Error appears when I use "Detect Objects Using Deep Learning" in ArcGIS Pro with new RTX3060 GPU. The model used is usa_building_footprints.dlpk. I am using ArcGIS Pro 2.7.3. I have no issues running the model with my GTX 1650 Super GPU, same computer, same settings. It appears ArcPro engages the GPU as the application is shown running on the GPU:
However, the program shows as "Running" but never progresses past 0%.
After about 30 minutes of "running", the following error message is returned:
I used the Input Parameters and Environment below. Again, it runs fine with the GTX 1650 Super GPU. All drivers are up to date on the new RTX3060.
Thank you for help or troubleshooting ideas.
recent blogs on this and related topics especially since your hardware is new
Deep Learning with ArcGIS Pro Tips & Tricks: Part 1 (esri.com)
Deep Learning with ArcGIS Pro Tips & Tricks: Part 2 (esri.com)
Thanks, Dan. I have worked through the recommended steps in the blogs. The CUDA Toolkit has been installed, and running deviceQuery show both cards are CUDA-capable and detected.
BandwidthTest passed:
The Deep Learning Libraries for Arc Pro have been installed. I am using the default arcgispro-py3 environment.
I am not sure what else to try. The out-of-box model works fine with the GTX 1650 Super, but not with the new RTX 3060.
An issue was just posted to Esri's deep learning GitHub site about this (may be caused by a lack of CUDA 11 support in the underlying packages):
https://github.com/Esri/deep-learning-frameworks/issues/17
Probably worth adding your name to that as well - the more people raising it the more likely it might get fixed.
Thanks Tim. I added my name and issue to that post on GitHub.
Hi Hulseyj, I have just experienced the same problem as yourself. Did you find a resolution?
Thanks Andrew. Glad to know I am not the only one experiencing the issue. No resolution yet.

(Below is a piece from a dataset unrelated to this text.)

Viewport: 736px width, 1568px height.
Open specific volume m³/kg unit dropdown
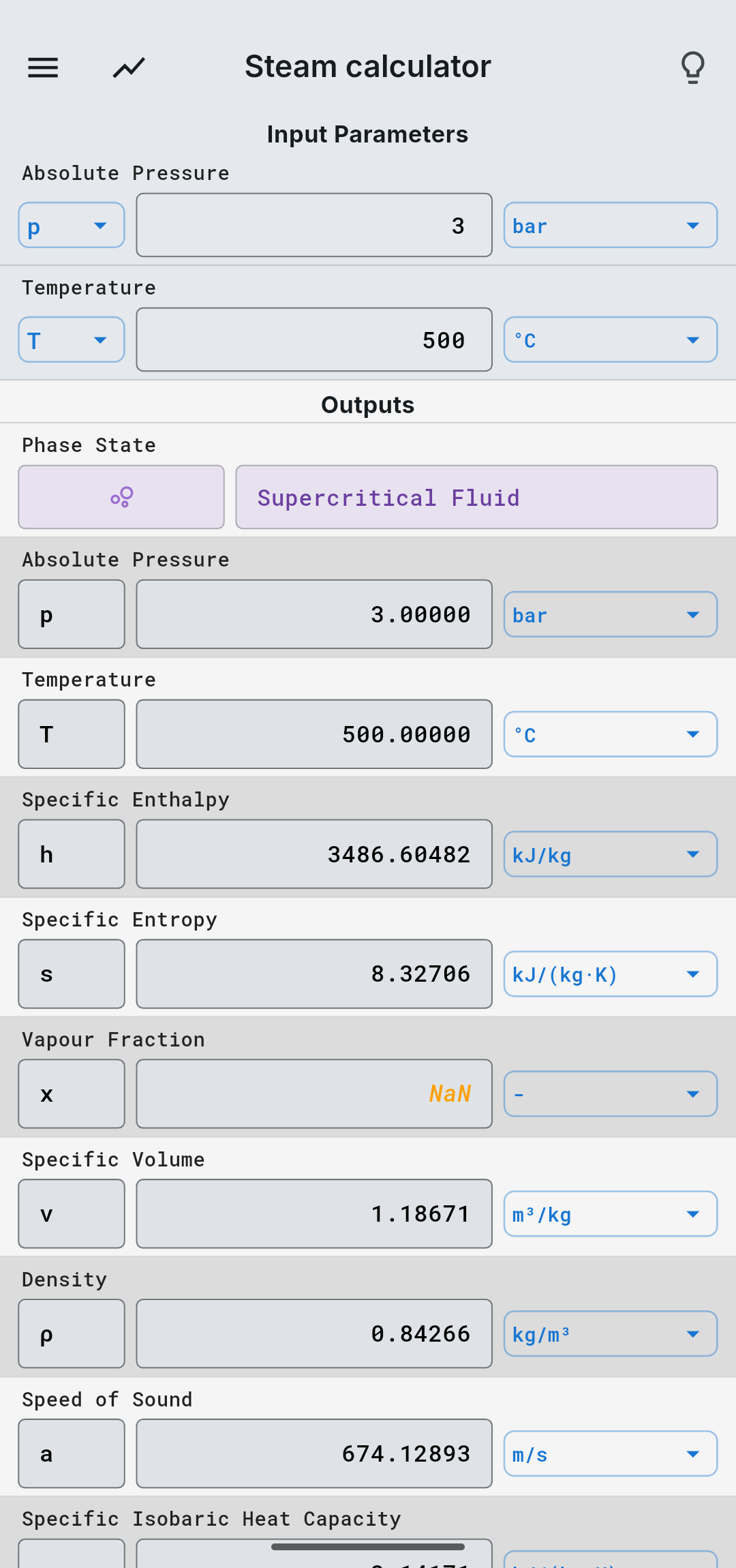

Have you tried downloading this?
This is 100% caused by lack of CUDA 11 support and lack of updated libraries for PyTorch, TensorFlow, etc.
The latest RTX 30 series GPUs require CUDA 11.
ESRI's current "Deep Learning Frameworks" as linked above use CUDA 10.1
Unfortunately, looking at the pre-release frameworks for ArcGIS Pro 2.8 (available here: https://anaconda.org/Esri/deep-learning-essentials/files) they have still not updated to CUDA 11, or updated PyTorch/TensorFlow. I do not understand why not. I think this comes down to demand.
Everyone who has this issue should be posting and making sure that ESRI knows this is a problem for an increasing number of users -- and will obviously only increase further as more people get the latest GPUs. With how much ESRI is touting ArcGIS deep learning capabilities, this slow response is quite surprising.
Getting the same error (below) trying to train deep learning models in some instances. I am running an Nvidia Geforce RTX 3080 (laptop). I can get the same models trained on a desktop Quadro RTX 5000 that has CUDA toolkit 11.2 installed but also has an instance of CUDA 10.1 installed as well. For what its worth...
File "C:\Users\natep\AppData\Local\ESRI\conda\envs\DeepLearning\Lib\site-packages\torchvision\ops\boxes.py", line 95, in remove_small_boxes
keep = keep.nonzero().squeeze(1)
RuntimeError: copy_if failed to synchronize: cudaErrorAssert: device-side assert triggered
Failed to execute (TrainDeepLearningModel).